Né à Nancy, Lorrain d’adoption, mais Comtois passionné: «Nous ne sommes point, Comtois, des conformistes. Courbet ne l’était guère [...] ni Pasteur [...] ni Proudhon.» Dans sa chère propriété du Souget où Lucien Febvre mourut, on le trouvait le sécateur à la main. Au propre comme au figuré, l’attitude est valable, avec la solide carrure et la lucidité du regard. De famille universitaire, normalien (1898), diplômé d’études supérieures à la fin de 1901 (La Contre-Réforme en Franche-Comté et son histoire de 1567 à 1575 ), en attendant, outre les thèses, La Franche-Comté (Les Régions de la France , 1905) et l’Histoire de la Franche-Comté (1912). «Nos maîtres n’étaient ni Lavisse ni Seignobos», et non plus Charles Victor Langlois et Aulard. Il admirait surtout Vidal de La Blache, évitait soigneusement Émile Bourgeois. Ses amis sont alors des linguistes et des orientalistes, des psychologues et des médecins, des géographes et des germanistes. Michelet l’enchante et Stendhal le passionne. En 1898 apparaît L’Année sociologique ; en 1900, Henri Berr fonde la Revue de synthèse (Febvre y écrit dès 1906). Pensionnaire de la fondation Thiers (1903-1907), il soutient ses thèses à la fin de 1911: Philippe II et la Franche-Comté et Notes et documents sur la Réforme et l’Inquisition en Franche-Comté . Lors de leur soutenance, à C. Pfister, qui aurait souhaité un tableau d’ensemble de la Franche-Comté au XVIe siècle, Febvre répond qu’il n’a pas voulu faire un tableau économique, mais social... À la rentrée de 1912, il enseigne à la faculté de Dijon l’histoire et l’art de la Bourgogne; sa leçon d’ouverture (sur les ducs Valois de Bourgogne et les idées politiques de leur temps) conclut: «La Bourgogne est un carrefour d’idées.» Il écrira plus tard (en 1942): «Je n’ai jamais su et je ne sais toujours qu’un moyen, un seul, de bien écrire la grande histoire . Et c’est tout d’abord de posséder à fond, dans tout son développement, l’histoire d’une région, d’une contrée, d’une province.»

> [Consigne écrite A]:
Dans les lignes de données, mettez à jour le passage qui va de la ligne contenant « is (1500, 1000). » à celle contenant « sidebar-item-label: 公告管理 is », bornes comprises, en remplaçant « image size » par « screenshot size » sans rien changer d'autre. Ne redonnez que ces lignes-là.
Le texte ci-dessus et les lignes de données qui suivent sont deux documents indépendants.

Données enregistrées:
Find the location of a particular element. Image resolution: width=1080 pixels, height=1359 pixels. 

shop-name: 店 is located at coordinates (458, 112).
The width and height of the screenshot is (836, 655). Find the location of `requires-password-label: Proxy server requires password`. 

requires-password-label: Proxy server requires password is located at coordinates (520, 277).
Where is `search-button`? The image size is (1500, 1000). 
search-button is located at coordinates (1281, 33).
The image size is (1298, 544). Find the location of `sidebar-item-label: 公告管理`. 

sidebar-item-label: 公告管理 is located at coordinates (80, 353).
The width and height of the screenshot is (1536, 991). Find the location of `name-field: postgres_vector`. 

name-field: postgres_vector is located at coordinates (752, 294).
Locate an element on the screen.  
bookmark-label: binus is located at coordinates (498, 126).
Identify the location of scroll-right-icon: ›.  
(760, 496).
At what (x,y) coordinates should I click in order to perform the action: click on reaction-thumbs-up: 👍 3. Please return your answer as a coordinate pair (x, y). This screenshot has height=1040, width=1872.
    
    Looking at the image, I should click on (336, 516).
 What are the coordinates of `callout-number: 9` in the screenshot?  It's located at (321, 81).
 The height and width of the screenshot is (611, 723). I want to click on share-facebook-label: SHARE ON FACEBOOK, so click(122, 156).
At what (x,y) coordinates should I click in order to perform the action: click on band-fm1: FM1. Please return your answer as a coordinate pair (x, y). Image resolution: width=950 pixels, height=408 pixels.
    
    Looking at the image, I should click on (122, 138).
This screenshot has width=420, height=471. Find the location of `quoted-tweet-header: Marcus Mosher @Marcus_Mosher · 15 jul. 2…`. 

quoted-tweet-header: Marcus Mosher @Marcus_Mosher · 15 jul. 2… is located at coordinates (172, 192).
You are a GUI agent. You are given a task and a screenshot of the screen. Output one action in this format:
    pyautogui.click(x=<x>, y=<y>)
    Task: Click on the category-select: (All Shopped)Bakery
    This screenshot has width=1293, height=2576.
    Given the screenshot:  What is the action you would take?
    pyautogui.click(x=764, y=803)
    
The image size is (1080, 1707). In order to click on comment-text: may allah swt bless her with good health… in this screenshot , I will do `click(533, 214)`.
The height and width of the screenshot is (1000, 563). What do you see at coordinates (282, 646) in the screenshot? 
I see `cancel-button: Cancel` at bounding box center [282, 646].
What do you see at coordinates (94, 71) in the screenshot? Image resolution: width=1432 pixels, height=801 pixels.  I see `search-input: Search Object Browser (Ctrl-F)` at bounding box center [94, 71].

> [Consigne écrite B]:
Reproduisez à l'identique l'extrait sur Lucien Febvre, du début à la fin.

> [Réponse écrite A]:
Where is `search-button`? The screenshot size is (1500, 1000). 
search-button is located at coordinates (1281, 33).
The screenshot size is (1298, 544). Find the location of `sidebar-item-label: 公告管理`. 

sidebar-item-label: 公告管理 is located at coordinates (80, 353).

> [Réponse écrite B]:
Né à Nancy, Lorrain d’adoption, mais Comtois passionné: «Nous ne sommes point, Comtois, des conformistes. Courbet ne l’était guère [...] ni Pasteur [...] ni Proudhon.» Dans sa chère propriété du Souget où Lucien Febvre mourut, on le trouvait le sécateur à la main. Au propre comme au figuré, l’attitude est valable, avec la solide carrure et la lucidité du regard. De famille universitaire, normalien (1898), diplômé d’études supérieures à la fin de 1901 (La Contre-Réforme en Franche-Comté et son histoire de 1567 à 1575 ), en attendant, outre les thèses, La Franche-Comté (Les Régions de la France , 1905) et l’Histoire de la Franche-Comté (1912). «Nos maîtres n’étaient ni Lavisse ni Seignobos», et non plus Charles Victor Langlois et Aulard. Il admirait surtout Vidal de La Blache, évitait soigneusement Émile Bourgeois. Ses amis sont alors des linguistes et des orientalistes, des psychologues et des médecins, des géographes et des germanistes. Michelet l’enchante et Stendhal le passionne. En 1898 apparaît L’Année sociologique ; en 1900, Henri Berr fonde la Revue de synthèse (Febvre y écrit dès 1906). Pensionnaire de la fondation Thiers (1903-1907), il soutient ses thèses à la fin de 1911: Philippe II et la Franche-Comté et Notes et documents sur la Réforme et l’Inquisition en Franche-Comté . Lors de leur soutenance, à C. Pfister, qui aurait souhaité un tableau d’ensemble de la Franche-Comté au XVIe siècle, Febvre répond qu’il n’a pas voulu faire un tableau économique, mais social... À la rentrée de 1912, il enseigne à la faculté de Dijon l’histoire et l’art de la Bourgogne; sa leçon d’ouverture (sur les ducs Valois de Bourgogne et les idées politiques de leur temps) conclut: «La Bourgogne est un carrefour d’idées.» Il écrira plus tard (en 1942): «Je n’ai jamais su et je ne sais toujours qu’un moyen, un seul, de bien écrire la grande histoire . Et c’est tout d’abord de posséder à fond, dans tout son développement, l’histoire d’une région, d’une contrée, d’une province.»